Heparin-mimicking polymers (HMPs) are artificially synthesized
alternatives to heparin with comparable regulatory effects on protein
adsorption and cell behavior. By introducing two major structural
elements of HMPs (sulfonate- and glyco-containing units) to different
areas of material surfaces, heterogeneous surfaces patterned with
different HMPs and homogeneous surfaces patterned with the same HMPs
can be obtained. In this work, heterogeneous HMP-patterned poly(dimethylsiloxane)

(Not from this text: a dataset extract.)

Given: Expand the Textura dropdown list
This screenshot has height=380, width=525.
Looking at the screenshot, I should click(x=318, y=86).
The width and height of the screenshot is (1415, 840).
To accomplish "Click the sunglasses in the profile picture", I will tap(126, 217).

(PDMS) surfaces with sulfonate-containing polySS (pS) and glyco-containing
polyMAG (pM) distributed in circular patterns (with a diameter of
300 μm) were prepared (S–M and M–S). Specifically,
pS and pM were distributed inside and outside the circles on S–M,
respectively, and exchanged their distribution on M–S. Homogeneous
HMP-patterned silicone surfaces (SM–SM) where sulfonate- and
glyco-containing poly(SS-co-MAG) (pSM) were distributed
uniformly were prepared. Vascular cells showed interestingly different
behaviors between chemically homogeneous and heterogeneous surfaces.

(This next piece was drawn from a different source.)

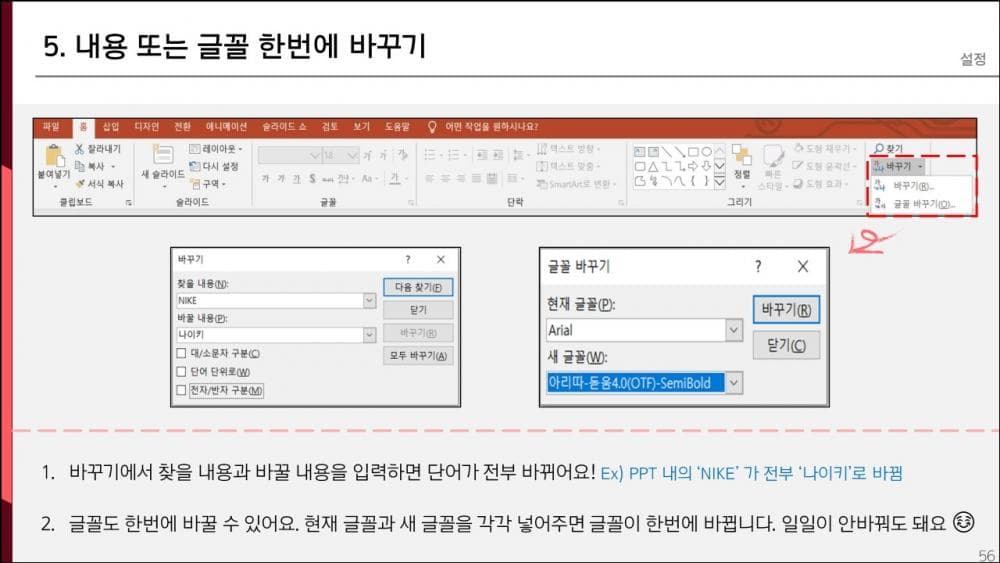Enable 대/소문자 구분 checkbox
The width and height of the screenshot is (1000, 563).
click(181, 353)
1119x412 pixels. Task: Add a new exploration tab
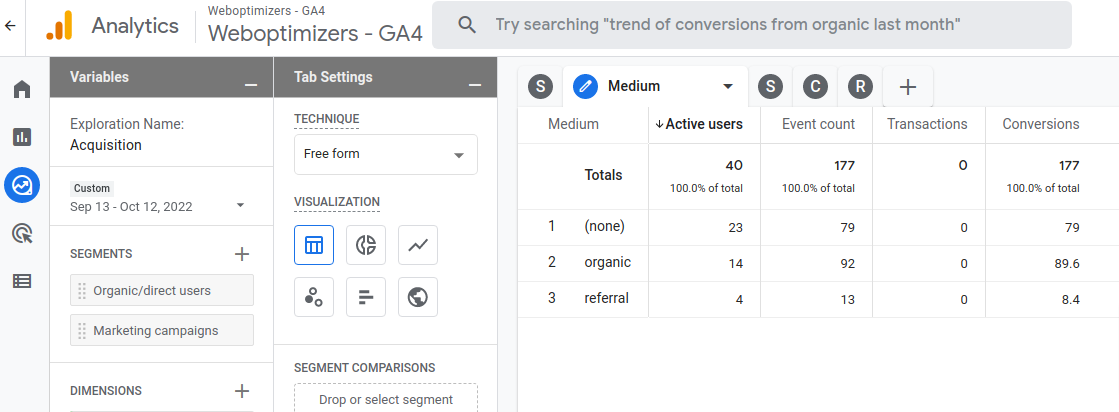tap(908, 87)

They tended to grow in the sulfonate-modified area on S–M and
M–S and were distributed uniformly on SM–SM. Compared
with M–S, S–M showed a better promoting effect on the
growth of vascular cells. Among all the samples, SM–SM exhibited
the highest proliferation density and an optimum spreading state of
vascular cells, as well as the highest human umbilical vein endothelial
cell (HUVEC) viability (∼99%) and relatively low human umbilical
vein smooth muscle cell (HUVSMC) viability (∼72%). By heterogeneous
or homogeneous patterning with different structural elements of HMPs,
the modified silicone surfaces spatially guided vascular cell distribution
and functions. This strategy provides a new surface engineering approach
to the study of cell–HMP interactions.